Traitement de choc en Egypte : face à la crise économique, les taux d'intérêt sont relevés à 27,25% (ce qui fait plonger la monnaie)

L'Egypte a relevé ce mercredi son taux directeur à un record de 27,25%, provoquant une chute de la livre de plus d'un tiers de sa valeur face au dollar. L'objectif de la manœuvre : juguler l'inflation alors que le pays se retrouve fortement endetté.
La Banque centrale du pays a annoncé ce mercredi qu'elle relevait son taux directeur de six points à un record de 27,25%.
La Banque centrale du pays a annoncé ce mercredi qu'elle relevait son taux directeur de six points à un record de 27,25%. (Crédits : MOHAMED ABD EL GHANY)

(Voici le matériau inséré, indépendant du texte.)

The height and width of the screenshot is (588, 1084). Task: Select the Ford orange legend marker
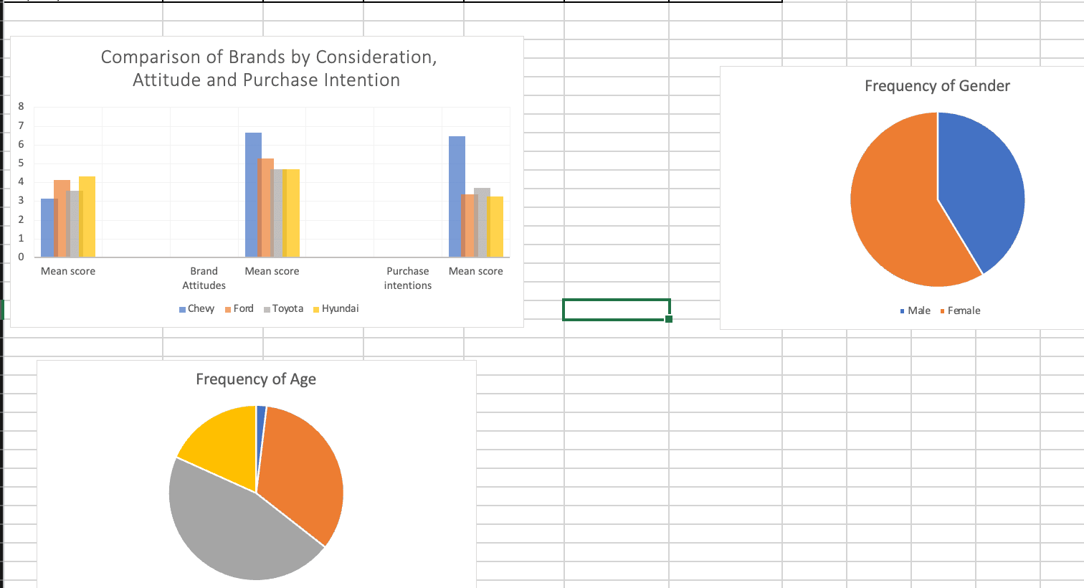[227, 308]

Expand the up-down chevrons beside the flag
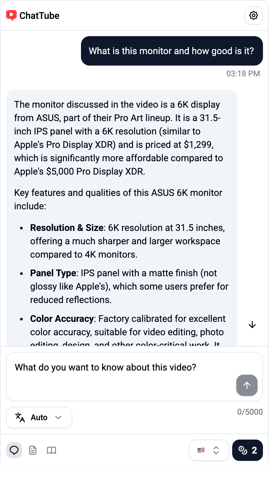coord(216,450)

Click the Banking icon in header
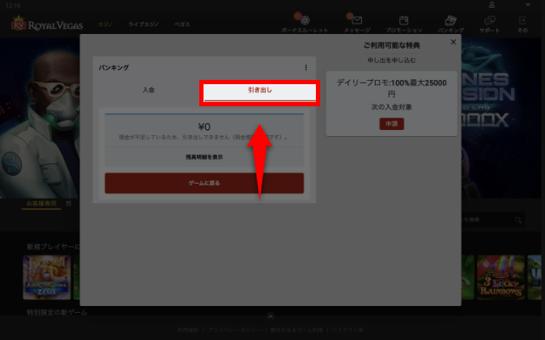click(450, 22)
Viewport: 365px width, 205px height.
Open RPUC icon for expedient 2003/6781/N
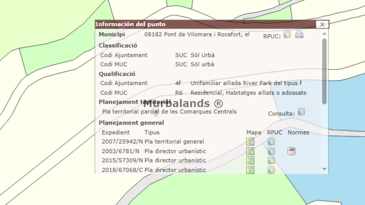pyautogui.click(x=271, y=151)
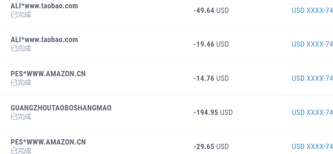Screen dimensions: 333x154
Task: Click 已完成 status of the -49.64 transaction
Action: [21, 15]
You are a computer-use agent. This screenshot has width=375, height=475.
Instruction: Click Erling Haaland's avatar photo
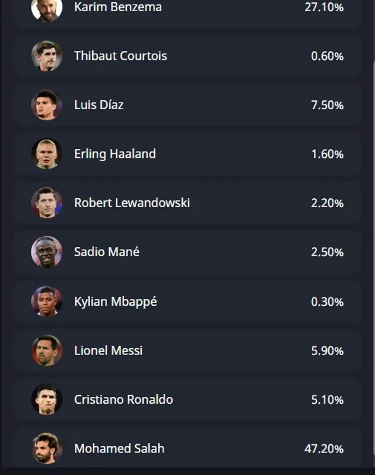[x=47, y=154]
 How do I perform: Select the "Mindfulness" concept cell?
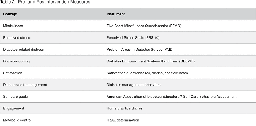pyautogui.click(x=13, y=26)
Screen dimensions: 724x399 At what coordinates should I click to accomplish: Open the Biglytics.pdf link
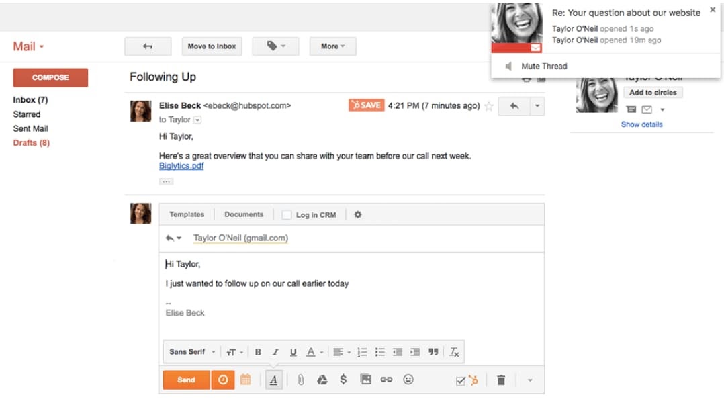point(181,166)
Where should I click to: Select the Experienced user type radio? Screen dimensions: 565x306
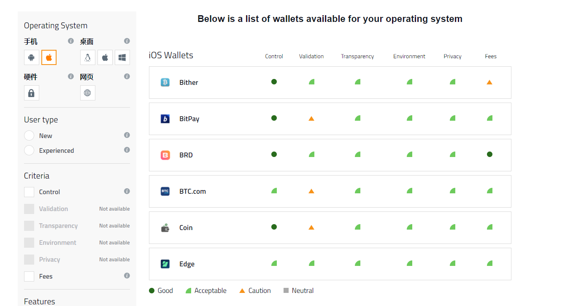click(x=29, y=150)
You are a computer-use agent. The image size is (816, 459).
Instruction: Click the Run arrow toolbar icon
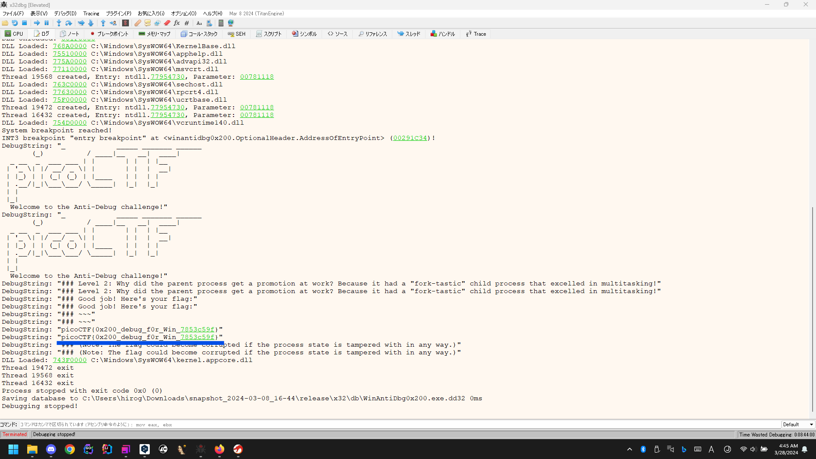(37, 23)
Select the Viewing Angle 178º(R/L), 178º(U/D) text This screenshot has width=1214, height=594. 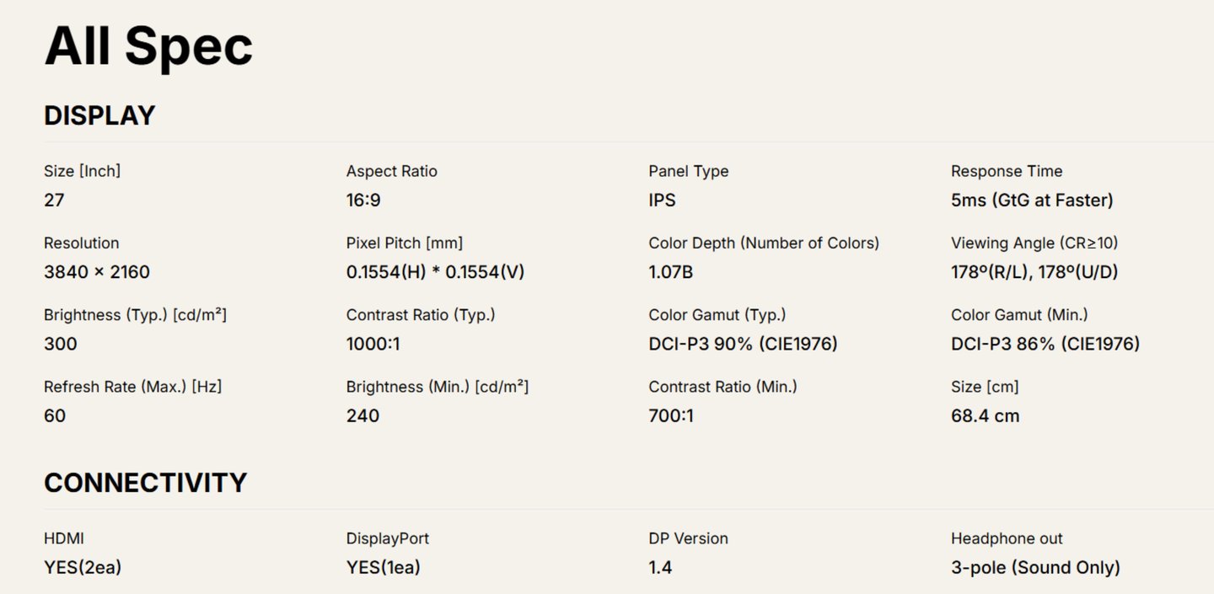click(x=1034, y=272)
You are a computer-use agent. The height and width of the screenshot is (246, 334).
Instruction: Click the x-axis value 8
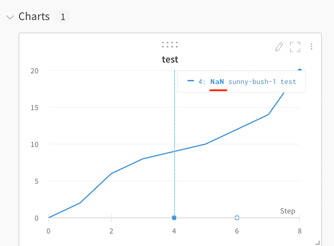point(299,231)
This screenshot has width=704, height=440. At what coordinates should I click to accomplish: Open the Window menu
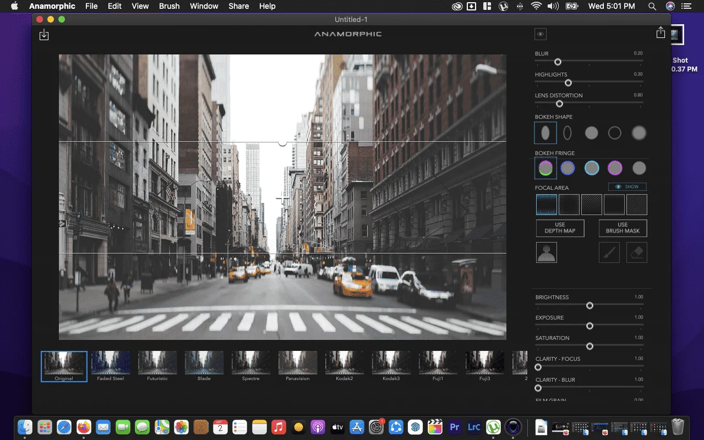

[Article publié le mercredi 06 mars 2024 à 14h03 et mis à jour à 16h00] Traitement de choc pour l'Egypte. La Banque centrale du pays a annoncé ce mercredi qu'elle relevait son taux directeur de six points à un record de 27,25%, provoquant une chute de la livre égyptienne de plus d'un tiers de sa valeur face au dollar. A titre de comparaison, le taux directeur de la Banque centrale européenne est à 4%.

« L'unification du taux de change est cruciale car elle aide à éliminer les arriérés en devises en réduisant l'écart entre le taux de change officiel et celui du marché noir », indique le communiqué publié par la Banque centrale à l'issue de la réunion de son Comité de politique monétaire.

Le pays se retrouve fortement endetté et en grave crise économique. A tel point que deux tiers des 106 millions d'Égyptiens vivent en dessous, ou juste au-dessus, du seuil de pauvreté. Le Fond monétaire international (FMI) a donc octroyé mercredi cinq milliards de dollars de prêts supplémentaires à l'Egypte prise à la gorge.

Le FMI a déjà accordé un prêt de trois milliards de dollars à l'Egypte fin 2022, mais les tranches de prêt et les examens de programme ont été maintes fois reportés jusqu'à ce que Le Caire avance sur les réformes économiques. Avec une inflation qui s'élève aujourd'hui à 35%, le pays a déjà procédé à une dévaluation de sa monnaie de 50% ces derniers mois, alors qu'elle négocie de nouveaux crédits avec le Fonds monétaire international (FMI) qui fait du flottement de la livre une condition à son aide. Ainsi, à 13h30 (12 heures à Paris), 50,6 livres égyptiennes s'échangeaient pour un dollar. Contre 31 à l'ouverture des banques.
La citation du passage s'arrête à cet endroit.